What is the equilibrium expression for the following reaction at equilibrium? 3A aqueous plus 2B liquid in equilibrium with 2C aqueous plus D solid.
An equilibrium expression is a means to calculate the equilibrium constant. The equilibrium constant expresses the balance of products and reactants for a specific equilibrium. A high equilibrium constant indicates we’re getting more products. While a lower equilibrium constant indicates we’re retaining more of the reactants. We can easily write the equilibrium expression for an equilibrium where all components are in the aqueous phase.
This is what the equilibrium expression looks like for this reaction. We take the concentration of each of our products and raise it to the power of their stochiometric coefficient and multiply them together. And then divide by the same for the reactants. The reasons for this have to do with the rates of the forward and reverse reactions. But it’s a bit more complicated than that. So based on this alone, it looks like we’d take the concentration of C from our equilibrium and raise it to the power of two and multiply it by the concentration of D. And then divide by the concentration of A to the power of three multiplied by the concentration of B to the power of two.
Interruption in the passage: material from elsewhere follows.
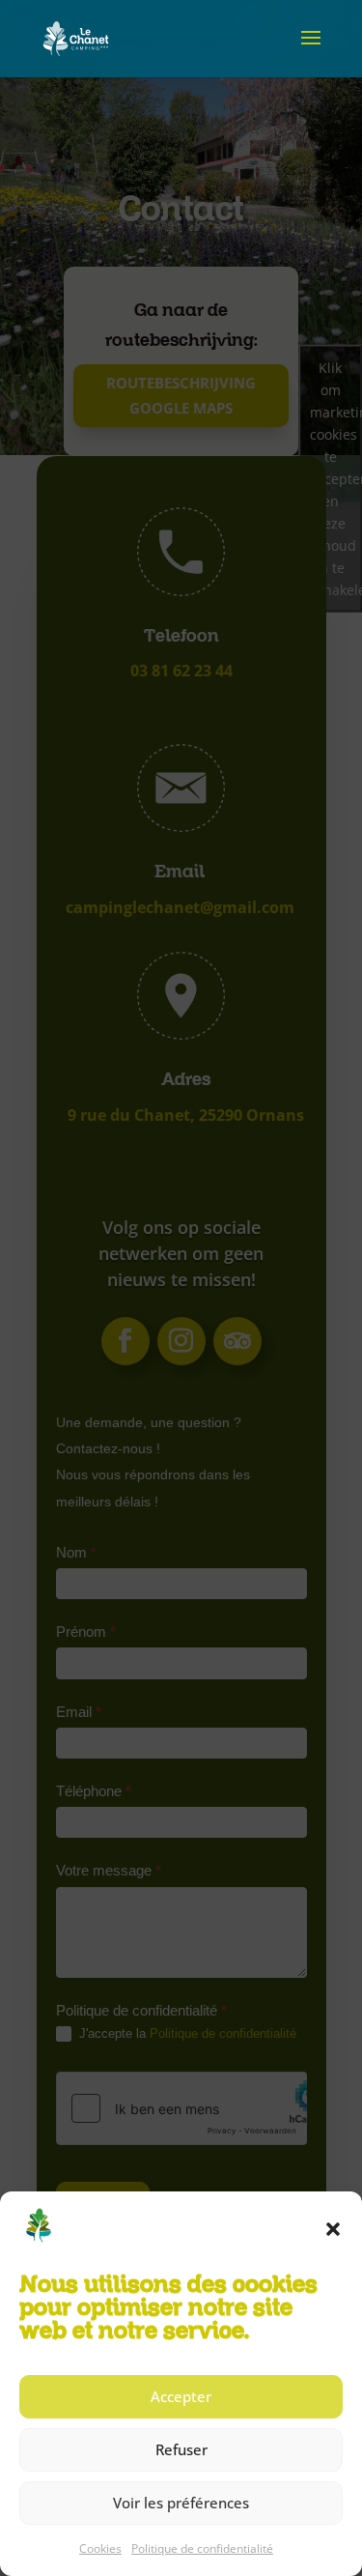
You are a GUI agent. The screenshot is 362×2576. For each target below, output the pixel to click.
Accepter (181, 2396)
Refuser (181, 2449)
This would correspond with answer B. But there’s one more rule we need to observe to get the right answer. When figuring out the equilibrium expression, we ignore anything that’s in the solid or liquid state. The reasons for this are again quite complicated. But we can boil it down to the fact that changing the concentration of a solid or liquid has a much smaller effect on the rate of a reaction than changing the concentration of a dissolved ion or a gas. So actually, we ignore the presence of solid D and liquid B, leaving us with answer C. So our equilibrium expression for the equilibrium is the concentration of C to the power of two divided by the concentration of A to the power of three.